This model provides several useful insights into P-element behavior. The third chromosome is predicted to contain 27 hotspot loci + 191 warmspot loci + 1017 coldspot loci, while the second chromosome should house 47 hotspot genes + 177 warmspot genes + 1097 coldspot genes. Despite accounting for only 17% of all genes, the 368 warmspot and 74 hotspot genes account for ∼70% of all transposition events. As a result, virtually all the hotspot loci and 80–90% of the warmspot loci have already been defined by strains in the primary collection.
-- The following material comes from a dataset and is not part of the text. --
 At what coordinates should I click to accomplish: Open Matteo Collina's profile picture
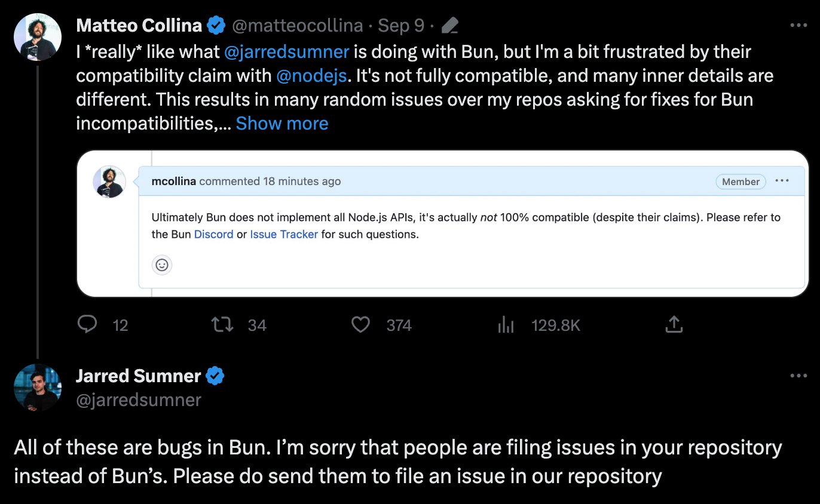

On the other hand, only 22–28% of the coldspot loci have so far been disrupted. However, assuming that there are 1400 vital loci per major autosome (Miklos and Rubin 1996), and considering that 93% of the disruptions in our collection are of vital genes, then the model predicts that at least 2556 × 0.93/2800 = 85% of vital genes can eventually be mutated using P elements. Thus, the existence of the hotspot and warmspot genes is the reason that mutational saturation proceeds more slowly than expected on the basis of a single class Poisson analysis, but the final level of saturation is higher than previously appreciated. Indeed, if gene mutabilities actually vary more broadly than three discrete classes, as seems likely, the true level of saturation will exceed 85%. There is no reason to suspect that P-element insertional preferences differ between vital and nonvital genes, so the conclusions drawn here should apply to Drosophila genes generally. These results suggest that a much larger fraction of Drosophila genes than previously supposed, at least 85% and possibly 100%, are susceptible to inactivation by P-element insertion.
DISCUSSION
Collections of gene disruptions as tools for functional genomics: It is now possible in theory to mutate virtually any gene that has been molecularly identified in the major multicellular model organisms and to isolate the mutant allele on a standard genetic background free of secondary lesions. In practice, obtaining mutants remains a time-consuming task that constitutes the largest current impediment to progress in understanding gene function in vivo. While it has become widely accepted that gene sequence and structure can be more efficiently analyzed on a genome-wide scale, a similar consensus on the value of whole genome gene disruption has been slow to develop. As a result, linking genes with mutations remains a cottage industry pursued by individual laboratories. The work reported here has been motivated by the belief that complete gene mutation libraries are feasible and have the potential to greatly accelerate the rate at which gene function can be analyzed. We feel that whole genome mutant collections belong together with complete genome and cDNA sequences as essential tools for future biological research.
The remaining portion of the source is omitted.